Problem to work on: Put the entries from the line containing "Contact (57, 3)" through the line containing "Race Tracking (YB Tracking) (283, 181)" into a Markdown table with the columns Row and Entry. Give each row a number and leave out blank lines.

Provided data:

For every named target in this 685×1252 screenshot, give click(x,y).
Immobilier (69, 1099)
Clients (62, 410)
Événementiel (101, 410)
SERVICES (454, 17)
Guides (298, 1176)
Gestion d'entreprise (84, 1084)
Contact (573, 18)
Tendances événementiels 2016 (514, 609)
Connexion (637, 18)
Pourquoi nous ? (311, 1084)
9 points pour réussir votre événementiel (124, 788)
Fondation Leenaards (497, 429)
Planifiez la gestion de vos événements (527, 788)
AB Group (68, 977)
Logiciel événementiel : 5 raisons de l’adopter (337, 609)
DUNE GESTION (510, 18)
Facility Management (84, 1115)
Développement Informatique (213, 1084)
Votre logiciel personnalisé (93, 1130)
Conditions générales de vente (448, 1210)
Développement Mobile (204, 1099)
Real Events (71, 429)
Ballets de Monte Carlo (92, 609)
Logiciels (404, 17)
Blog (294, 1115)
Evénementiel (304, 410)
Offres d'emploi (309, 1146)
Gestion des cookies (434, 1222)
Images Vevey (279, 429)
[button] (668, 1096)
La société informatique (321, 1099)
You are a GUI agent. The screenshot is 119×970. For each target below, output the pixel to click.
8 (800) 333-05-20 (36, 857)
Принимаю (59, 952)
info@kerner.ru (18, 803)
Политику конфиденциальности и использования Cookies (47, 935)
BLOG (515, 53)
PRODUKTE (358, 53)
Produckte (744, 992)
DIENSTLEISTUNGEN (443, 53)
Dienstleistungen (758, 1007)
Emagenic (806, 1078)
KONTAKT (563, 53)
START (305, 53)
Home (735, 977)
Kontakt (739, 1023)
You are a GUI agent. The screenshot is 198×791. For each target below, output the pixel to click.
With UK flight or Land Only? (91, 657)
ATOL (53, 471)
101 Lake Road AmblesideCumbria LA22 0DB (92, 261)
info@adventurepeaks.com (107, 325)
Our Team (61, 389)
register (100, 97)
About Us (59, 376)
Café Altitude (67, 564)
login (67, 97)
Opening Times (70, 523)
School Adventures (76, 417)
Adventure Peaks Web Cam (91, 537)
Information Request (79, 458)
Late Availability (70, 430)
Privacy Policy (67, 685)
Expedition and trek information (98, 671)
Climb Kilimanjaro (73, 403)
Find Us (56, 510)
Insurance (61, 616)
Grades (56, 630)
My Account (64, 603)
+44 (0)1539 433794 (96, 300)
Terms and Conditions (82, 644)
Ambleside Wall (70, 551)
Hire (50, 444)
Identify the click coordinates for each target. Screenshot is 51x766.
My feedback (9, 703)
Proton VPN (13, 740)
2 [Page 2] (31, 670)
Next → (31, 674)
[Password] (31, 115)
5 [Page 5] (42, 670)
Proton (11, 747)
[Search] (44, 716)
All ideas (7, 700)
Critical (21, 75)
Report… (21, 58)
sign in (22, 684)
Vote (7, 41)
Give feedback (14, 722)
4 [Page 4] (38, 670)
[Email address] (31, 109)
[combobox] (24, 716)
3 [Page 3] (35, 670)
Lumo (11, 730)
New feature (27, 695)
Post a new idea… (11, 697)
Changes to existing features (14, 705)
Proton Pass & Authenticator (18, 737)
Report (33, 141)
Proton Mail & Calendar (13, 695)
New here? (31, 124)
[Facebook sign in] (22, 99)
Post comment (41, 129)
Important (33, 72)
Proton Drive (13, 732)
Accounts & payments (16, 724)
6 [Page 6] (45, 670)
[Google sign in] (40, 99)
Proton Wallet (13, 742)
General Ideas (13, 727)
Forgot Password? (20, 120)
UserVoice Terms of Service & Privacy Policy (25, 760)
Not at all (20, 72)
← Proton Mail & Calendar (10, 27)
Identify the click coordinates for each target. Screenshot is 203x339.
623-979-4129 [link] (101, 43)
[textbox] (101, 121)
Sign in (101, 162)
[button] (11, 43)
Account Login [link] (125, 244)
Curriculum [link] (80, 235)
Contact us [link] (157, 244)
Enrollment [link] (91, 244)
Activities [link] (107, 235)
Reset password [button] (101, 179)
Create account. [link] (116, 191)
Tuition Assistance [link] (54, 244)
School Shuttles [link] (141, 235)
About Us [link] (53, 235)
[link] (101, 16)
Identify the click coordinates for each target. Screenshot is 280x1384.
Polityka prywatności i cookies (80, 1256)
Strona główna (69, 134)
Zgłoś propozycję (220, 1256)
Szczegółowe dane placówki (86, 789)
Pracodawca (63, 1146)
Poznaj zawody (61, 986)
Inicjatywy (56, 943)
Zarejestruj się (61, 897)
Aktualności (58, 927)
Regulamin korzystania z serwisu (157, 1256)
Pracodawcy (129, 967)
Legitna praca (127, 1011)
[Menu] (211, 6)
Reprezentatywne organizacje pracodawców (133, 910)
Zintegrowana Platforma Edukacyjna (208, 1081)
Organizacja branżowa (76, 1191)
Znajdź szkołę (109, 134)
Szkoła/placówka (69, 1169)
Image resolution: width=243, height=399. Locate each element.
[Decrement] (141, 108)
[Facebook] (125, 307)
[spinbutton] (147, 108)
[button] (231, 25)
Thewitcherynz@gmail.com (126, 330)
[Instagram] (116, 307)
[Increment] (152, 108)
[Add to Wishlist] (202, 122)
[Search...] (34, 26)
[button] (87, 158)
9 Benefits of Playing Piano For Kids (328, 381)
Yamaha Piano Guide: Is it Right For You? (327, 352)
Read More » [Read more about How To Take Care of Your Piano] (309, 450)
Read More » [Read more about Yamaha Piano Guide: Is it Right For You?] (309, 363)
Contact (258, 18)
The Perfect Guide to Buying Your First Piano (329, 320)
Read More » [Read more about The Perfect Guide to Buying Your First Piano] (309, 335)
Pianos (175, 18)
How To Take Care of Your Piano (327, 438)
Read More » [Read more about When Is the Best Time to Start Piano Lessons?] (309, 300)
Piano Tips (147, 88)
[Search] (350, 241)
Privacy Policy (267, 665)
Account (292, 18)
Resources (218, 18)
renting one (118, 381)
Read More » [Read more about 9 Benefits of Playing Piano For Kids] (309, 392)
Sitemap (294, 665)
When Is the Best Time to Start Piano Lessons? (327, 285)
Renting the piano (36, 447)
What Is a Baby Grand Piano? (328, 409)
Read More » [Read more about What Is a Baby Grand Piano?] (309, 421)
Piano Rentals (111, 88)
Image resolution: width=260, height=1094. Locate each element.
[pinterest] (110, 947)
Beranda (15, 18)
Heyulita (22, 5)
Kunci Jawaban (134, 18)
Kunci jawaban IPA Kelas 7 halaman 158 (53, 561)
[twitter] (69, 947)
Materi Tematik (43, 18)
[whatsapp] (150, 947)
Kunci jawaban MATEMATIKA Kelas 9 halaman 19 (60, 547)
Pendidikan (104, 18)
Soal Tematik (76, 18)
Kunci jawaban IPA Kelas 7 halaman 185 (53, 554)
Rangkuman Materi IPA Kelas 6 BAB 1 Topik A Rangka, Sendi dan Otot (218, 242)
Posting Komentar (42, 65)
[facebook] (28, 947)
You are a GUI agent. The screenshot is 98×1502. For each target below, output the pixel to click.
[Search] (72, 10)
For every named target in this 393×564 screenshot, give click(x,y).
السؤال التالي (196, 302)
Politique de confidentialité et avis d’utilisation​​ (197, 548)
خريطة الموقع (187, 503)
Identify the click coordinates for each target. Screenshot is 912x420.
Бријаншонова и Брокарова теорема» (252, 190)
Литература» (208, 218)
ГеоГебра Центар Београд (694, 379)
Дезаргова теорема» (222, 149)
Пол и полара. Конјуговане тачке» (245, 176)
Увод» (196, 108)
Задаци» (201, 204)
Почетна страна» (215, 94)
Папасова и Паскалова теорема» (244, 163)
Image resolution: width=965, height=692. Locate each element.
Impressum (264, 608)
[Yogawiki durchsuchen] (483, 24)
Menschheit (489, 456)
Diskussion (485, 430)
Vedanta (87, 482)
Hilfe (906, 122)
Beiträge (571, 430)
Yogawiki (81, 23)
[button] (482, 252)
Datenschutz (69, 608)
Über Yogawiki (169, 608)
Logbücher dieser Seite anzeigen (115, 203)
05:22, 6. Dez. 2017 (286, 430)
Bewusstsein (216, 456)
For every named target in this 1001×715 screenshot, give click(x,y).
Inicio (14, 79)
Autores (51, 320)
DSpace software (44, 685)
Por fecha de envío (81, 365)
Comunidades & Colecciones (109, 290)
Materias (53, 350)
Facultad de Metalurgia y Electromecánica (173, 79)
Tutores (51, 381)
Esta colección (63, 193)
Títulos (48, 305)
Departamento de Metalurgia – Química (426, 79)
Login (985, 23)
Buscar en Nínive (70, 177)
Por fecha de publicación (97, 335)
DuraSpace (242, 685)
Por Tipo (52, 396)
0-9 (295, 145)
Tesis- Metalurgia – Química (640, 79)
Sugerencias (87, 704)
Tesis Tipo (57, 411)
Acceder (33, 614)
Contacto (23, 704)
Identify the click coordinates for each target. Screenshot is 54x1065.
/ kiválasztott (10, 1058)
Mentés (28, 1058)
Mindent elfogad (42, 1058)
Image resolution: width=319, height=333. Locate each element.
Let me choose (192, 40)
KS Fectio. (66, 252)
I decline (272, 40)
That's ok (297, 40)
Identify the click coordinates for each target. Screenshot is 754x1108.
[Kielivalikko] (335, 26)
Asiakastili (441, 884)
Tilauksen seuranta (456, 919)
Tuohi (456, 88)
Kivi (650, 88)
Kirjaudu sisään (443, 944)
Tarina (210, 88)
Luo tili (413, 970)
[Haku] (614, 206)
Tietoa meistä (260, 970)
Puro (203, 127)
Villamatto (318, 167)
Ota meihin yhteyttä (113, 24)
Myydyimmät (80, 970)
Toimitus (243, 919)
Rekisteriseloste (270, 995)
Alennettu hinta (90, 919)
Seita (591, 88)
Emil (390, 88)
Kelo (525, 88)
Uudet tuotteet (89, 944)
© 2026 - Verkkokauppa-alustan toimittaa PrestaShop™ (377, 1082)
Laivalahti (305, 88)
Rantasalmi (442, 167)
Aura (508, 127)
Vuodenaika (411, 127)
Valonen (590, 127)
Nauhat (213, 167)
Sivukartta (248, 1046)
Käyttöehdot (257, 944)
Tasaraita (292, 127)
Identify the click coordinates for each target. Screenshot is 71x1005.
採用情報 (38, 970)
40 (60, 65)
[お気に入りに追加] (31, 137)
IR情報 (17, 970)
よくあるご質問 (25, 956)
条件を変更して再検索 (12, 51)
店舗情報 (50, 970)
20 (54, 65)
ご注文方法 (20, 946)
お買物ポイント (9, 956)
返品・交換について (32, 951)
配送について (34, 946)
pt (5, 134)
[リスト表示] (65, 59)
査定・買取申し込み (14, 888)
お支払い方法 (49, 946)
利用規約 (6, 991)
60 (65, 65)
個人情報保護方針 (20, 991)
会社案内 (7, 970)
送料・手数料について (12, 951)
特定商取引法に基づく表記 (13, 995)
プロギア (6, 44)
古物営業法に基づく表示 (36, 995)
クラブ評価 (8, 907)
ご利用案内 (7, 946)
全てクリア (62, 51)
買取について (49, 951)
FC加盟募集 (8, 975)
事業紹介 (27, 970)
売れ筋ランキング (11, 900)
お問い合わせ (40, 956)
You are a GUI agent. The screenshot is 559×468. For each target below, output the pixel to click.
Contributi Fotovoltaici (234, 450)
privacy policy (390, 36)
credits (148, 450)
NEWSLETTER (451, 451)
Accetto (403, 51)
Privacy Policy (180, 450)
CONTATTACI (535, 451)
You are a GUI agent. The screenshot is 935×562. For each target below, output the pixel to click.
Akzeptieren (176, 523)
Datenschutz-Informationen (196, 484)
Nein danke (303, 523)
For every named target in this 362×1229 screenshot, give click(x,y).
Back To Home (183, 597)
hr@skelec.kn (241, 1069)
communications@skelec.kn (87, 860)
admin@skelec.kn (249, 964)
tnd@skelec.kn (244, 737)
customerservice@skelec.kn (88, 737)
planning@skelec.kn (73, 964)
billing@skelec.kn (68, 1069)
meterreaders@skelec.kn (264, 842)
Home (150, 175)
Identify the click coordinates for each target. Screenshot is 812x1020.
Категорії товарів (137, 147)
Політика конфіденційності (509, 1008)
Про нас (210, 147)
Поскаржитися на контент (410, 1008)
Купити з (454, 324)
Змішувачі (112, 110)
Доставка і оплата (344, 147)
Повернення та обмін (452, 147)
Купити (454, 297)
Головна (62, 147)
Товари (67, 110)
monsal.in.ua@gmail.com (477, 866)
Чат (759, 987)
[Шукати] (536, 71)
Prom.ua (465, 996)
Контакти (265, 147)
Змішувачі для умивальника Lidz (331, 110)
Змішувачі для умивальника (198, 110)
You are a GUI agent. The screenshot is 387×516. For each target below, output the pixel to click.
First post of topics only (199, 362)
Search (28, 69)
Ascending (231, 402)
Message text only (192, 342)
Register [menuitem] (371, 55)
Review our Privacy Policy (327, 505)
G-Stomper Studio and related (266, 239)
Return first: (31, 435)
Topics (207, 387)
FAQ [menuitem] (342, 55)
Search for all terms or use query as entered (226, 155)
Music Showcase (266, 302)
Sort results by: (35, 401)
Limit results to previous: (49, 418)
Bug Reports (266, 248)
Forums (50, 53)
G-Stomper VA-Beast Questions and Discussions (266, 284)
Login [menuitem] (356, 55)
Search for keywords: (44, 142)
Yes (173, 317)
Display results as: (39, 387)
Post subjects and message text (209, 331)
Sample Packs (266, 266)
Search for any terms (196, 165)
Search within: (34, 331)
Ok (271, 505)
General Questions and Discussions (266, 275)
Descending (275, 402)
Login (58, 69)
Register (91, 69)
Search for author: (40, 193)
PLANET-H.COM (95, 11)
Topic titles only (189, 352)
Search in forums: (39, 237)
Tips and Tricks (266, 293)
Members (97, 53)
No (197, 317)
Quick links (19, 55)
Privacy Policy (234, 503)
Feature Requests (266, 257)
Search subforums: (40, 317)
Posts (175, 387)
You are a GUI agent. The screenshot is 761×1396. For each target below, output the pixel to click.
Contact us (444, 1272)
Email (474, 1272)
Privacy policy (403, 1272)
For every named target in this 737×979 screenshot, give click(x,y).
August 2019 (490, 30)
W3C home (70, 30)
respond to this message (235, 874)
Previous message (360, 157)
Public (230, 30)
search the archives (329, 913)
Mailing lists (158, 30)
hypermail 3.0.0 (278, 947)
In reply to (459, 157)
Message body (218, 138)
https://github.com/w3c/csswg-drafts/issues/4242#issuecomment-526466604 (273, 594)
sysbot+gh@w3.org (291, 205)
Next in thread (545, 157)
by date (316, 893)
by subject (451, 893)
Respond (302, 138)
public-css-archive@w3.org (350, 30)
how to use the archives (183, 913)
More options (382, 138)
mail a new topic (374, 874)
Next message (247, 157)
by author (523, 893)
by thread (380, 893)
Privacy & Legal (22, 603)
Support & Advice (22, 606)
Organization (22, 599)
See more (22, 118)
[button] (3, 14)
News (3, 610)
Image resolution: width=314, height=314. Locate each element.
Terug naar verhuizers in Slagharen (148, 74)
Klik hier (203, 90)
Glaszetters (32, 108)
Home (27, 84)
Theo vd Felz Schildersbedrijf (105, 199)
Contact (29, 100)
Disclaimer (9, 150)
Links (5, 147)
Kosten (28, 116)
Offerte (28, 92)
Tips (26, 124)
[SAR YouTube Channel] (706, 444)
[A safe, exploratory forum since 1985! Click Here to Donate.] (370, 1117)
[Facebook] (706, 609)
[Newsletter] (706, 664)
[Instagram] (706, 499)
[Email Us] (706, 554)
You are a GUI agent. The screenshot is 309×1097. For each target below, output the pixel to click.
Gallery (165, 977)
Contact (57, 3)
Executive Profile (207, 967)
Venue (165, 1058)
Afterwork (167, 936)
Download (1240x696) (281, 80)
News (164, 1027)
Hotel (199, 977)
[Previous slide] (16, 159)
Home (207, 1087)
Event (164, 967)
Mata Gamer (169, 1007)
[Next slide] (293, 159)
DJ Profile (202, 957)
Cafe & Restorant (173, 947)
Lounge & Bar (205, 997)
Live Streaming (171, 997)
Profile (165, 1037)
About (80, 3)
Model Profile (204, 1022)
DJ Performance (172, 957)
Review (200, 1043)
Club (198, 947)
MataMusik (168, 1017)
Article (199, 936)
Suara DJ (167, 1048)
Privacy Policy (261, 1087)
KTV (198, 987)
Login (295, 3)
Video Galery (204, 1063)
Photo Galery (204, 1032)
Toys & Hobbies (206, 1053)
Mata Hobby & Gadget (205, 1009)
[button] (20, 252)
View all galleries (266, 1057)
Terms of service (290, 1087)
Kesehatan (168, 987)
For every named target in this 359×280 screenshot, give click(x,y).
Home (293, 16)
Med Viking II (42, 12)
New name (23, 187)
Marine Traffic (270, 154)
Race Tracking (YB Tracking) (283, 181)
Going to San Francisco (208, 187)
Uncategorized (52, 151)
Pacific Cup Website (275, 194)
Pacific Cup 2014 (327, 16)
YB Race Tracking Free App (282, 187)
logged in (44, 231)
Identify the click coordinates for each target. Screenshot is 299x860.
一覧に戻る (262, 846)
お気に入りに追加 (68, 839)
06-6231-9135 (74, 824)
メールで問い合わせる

Right answer:
| Row | Entry |
|---|---|
| 1 | Contact (57, 3) |
| 2 | Executive Profile (207, 967) |
| 3 | Venue (165, 1058) |
| 4 | Afterwork (167, 936) |
| 5 | Download (1240x696) (281, 80) |
| 6 | News (164, 1027) |
| 7 | Hotel (199, 977) |
| 8 | [Previous slide] (16, 159) |
| 9 | Home (207, 1087) |
| 10 | Event (164, 967) |
| 11 | Mata Gamer (169, 1007) |
| 12 | [Next slide] (293, 159) |
| 13 | DJ Profile (202, 957) |
| 14 | Cafe & Restorant (173, 947) |
| 15 | Lounge & Bar (205, 997) |
| 16 | Live Streaming (171, 997) |
| 17 | Profile (165, 1037) |
| 18 | About (80, 3) |
| 19 | Model Profile (204, 1022) |
| 20 | DJ Performance (172, 957) |
| 21 | Review (200, 1043) |
| 22 | Club (198, 947) |
| 23 | MataMusik (168, 1017) |
| 24 | Article (199, 936) |
| 25 | Suara DJ (167, 1048) |
| 26 | Privacy Policy (261, 1087) |
| 27 | KTV (198, 987) |
| 28 | Login (295, 3) |
| 29 | Video Galery (204, 1063) |
| 30 | Photo Galery (204, 1032) |
| 31 | Toys & Hobbies (206, 1053) |
| 32 | Mata Hobby & Gadget (205, 1009) |
| 33 | [button] (20, 252) |
| 34 | View all galleries (266, 1057) |
| 35 | Terms of service (290, 1087) |
| 36 | Kesehatan (168, 987) |
| 37 | For every named target in this 359×280 screenshot, give click(x,y). |
| 38 | Home (293, 16) |
| 39 | Med Viking II (42, 12) |
| 40 | New name (23, 187) |
| 41 | Marine Traffic (270, 154) |
| 42 | Race Tracking (YB Tracking) (283, 181) |